Aux commandes à l’écriture et à la réalisation, en collaboration avec Mehdi
Idir, Grand Corps malade. Il fallait un autre artiste d’envergure pour
comprendre l’ascension du petit arménien qui essuya nombreuses critiques avant
de s’imposer et qui n’eut de cesse de travailler toute sa vie. Tahar Rahim joue
Aznavour : il est un Aznavour bluffant, plus vrai que nature.
Mehdi Idir avait réalisé Patients, un quasi huis-clos dans un
hôpital, un film tout à fait réussi d’après le roman de Fabien Marsaud alias
Grand Corps malade. Avec Monsieur
Aznavour, l’ambition est au rendez-vous avec un film qui couvre la vie de
l’artiste, évoquant l’exil des Arméniens (belle séquence inaugurale avec des
images d’archives), l’arrivée à Paris de la famille Aznavourian, les années de
guerre. Mais si la misère est là, la musique, la danse, la joie animent les
rencontres. Charles grandit, sa sœur chante et Charles à son tour chante de sa
voix voilée, reprenant le répertoire de Trénet avec au piano Pierre Roche (Bastien
Bouillon, décidément grand acteur). De petits contrats en petits contrats, de
rencontres qui vont être déterminantes comme celle d’Edith Piaf, à l’envie
d’Aznavour de s’émanciper et d’imposer ses propres chansons en se séparant de
Pierre Roche, le film construit son personnage. Il a 36 ans quand le succès est
enfin au rendez-vous le soir du 12 décembre 1960. Il chante Je me voyais déjà, dos au public. C’est
l’ovation et le film pourrait s’arrêter à ce moment-là de la vie d’Aznavour, la
suite étant plus conventionnelle et connue du public.

◇ ◇ ◇

# Action demandée 1:
Relevez mot pour mot, dans la critique du film Monsieur Aznavour, le passage qui s'ouvre sur les mots contenant « Aux commandes à » et se ferme sur « vrai que nature. ».
# Action demandée 2:
Écrivez la suite de la critique du film Monsieur Aznavour, en partant de sa dernière phrase.

◇ ◇ ◇

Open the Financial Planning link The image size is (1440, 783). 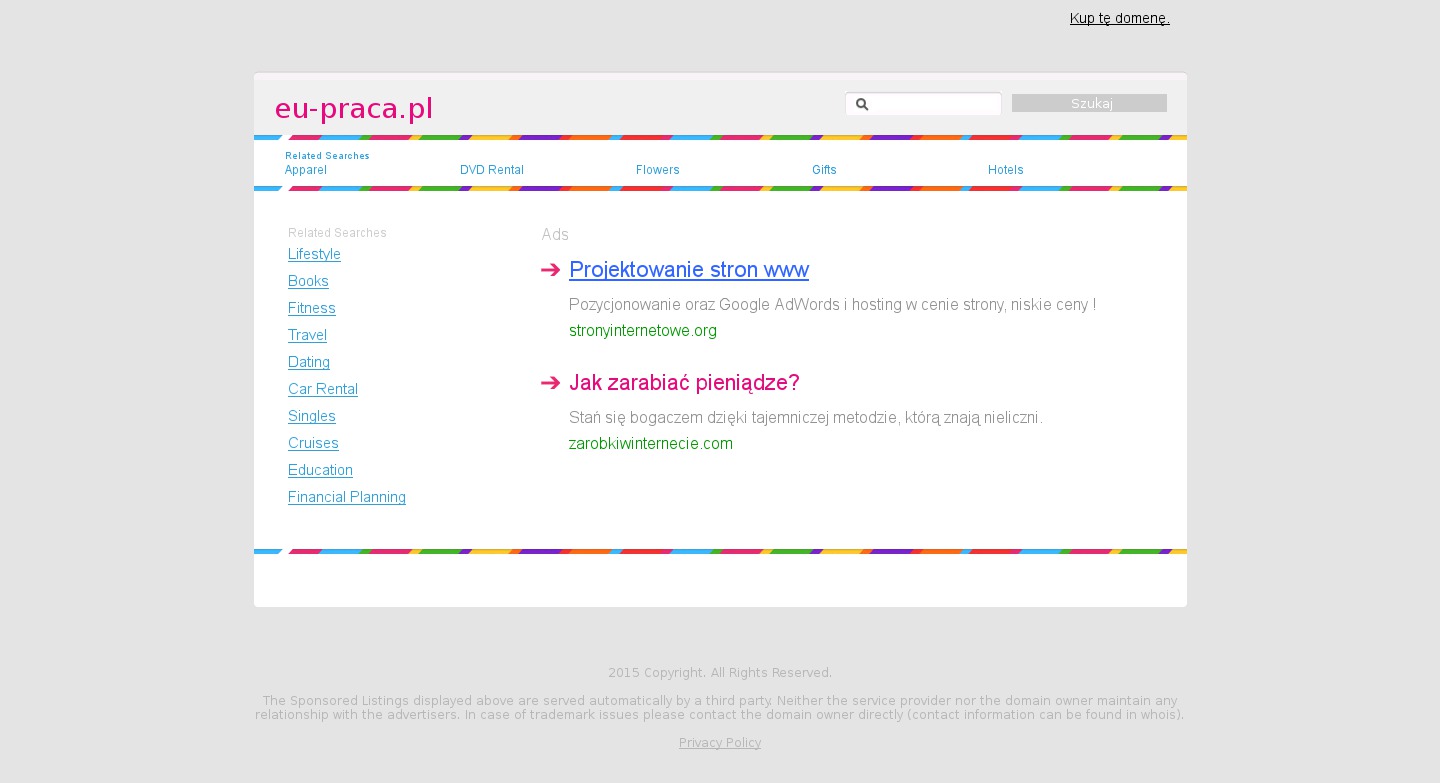[x=346, y=497]
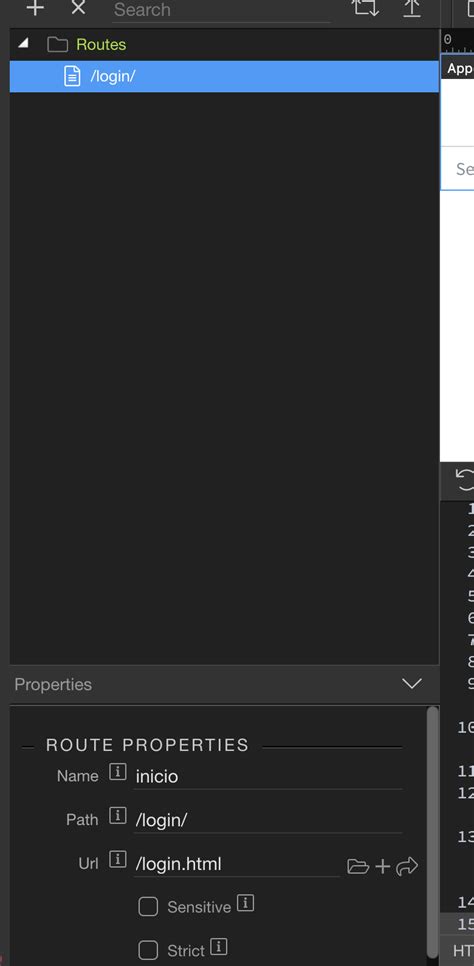
Task: Collapse the Route Properties section dash
Action: coord(28,747)
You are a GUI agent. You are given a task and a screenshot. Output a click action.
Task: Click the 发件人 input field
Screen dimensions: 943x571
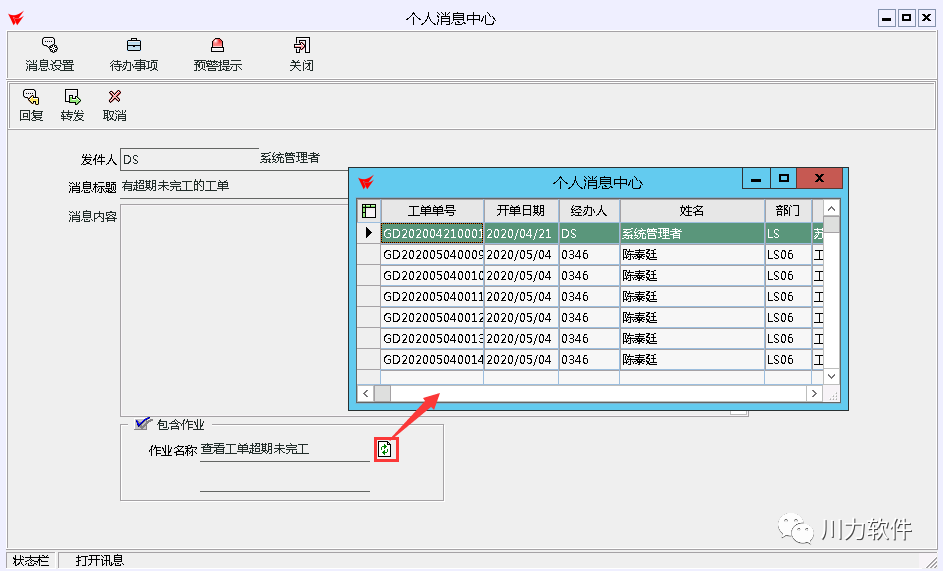point(189,160)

◇ ◇ ◇

# Résultat attendu 1:
Aux commandes à l’écriture et à la réalisation, en collaboration avec Mehdi
Idir, Grand Corps malade. Il fallait un autre artiste d’envergure pour
comprendre l’ascension du petit arménien qui essuya nombreuses critiques avant
de s’imposer et qui n’eut de cesse de travailler toute sa vie. Tahar Rahim joue
Aznavour : il est un Aznavour bluffant, plus vrai que nature.

# Résultat attendu 2:
Sa vie et ses chansons sont
indissociables et si Aznavour invente des situations, il s’agissait de faire
comme s’il les avait vécues. Il disait à ses collaborateurs combien était
important l’emploi du « Je » et du « Tu » qui instaurent la
connivence avec l’auditeur. Il cultivait l’art de la mise en scène et
interprétait ses chansons en grand acteur qu’il était également. Les textes
d’Aznavour sont uniques, ce que remarque vite Edith Piaf interprétée de façon
très convaincante par Marie Julie Baup.Il écrira d’ailleurs pour d’autres
chanteurs comme Retiens-la nuit pour
Johnny Hallyday. Ses chansons sont
des concentrés de vie, des histoires en elles-mêmes ; le résultat d’un
travail sans relâche. C’est une question de vie ou de mort. C’est la revanche
de l’enfant pauvre qui a vu ses parents malheureux, un éternel insatisfait
voulant toujours plus d’argent et de reconnaissance. Aux Etats-Unis où il fait
une tournée, il dira à Sinatra que son but est de gagner autant que lui sur le
sol américain. Ce qu’il obtiendra des années plus tard quand sa carrière
internationale fera de lui le chanteur français le plus connu à l’étranger,
ayant enregistré ses chansons dans de nombreuse langues.
Le film tisse la vie personnelle d’Aznavour avec sa carrière et Tahar Rahim derrière son maquillage plutôt réussi, met son talent dans l’expression des failles et des moments de désespoir de l’artiste, derrière le beau sourire qu’on lui connaît de qui embrasse la vie. Katia, la fille d’Aznavour lui a dit sur le tournage qu’elle voyait son père ! L’émotion est au rendez-vous. Aznavour a su saisir l’air du temps qui passe, nous laissant des chansons qui traverse les décennies et qui n’ont pas pris de rides et l’on prend plaisir à les réentendre dans ce film et de réaliser qu’on les connaît toutes.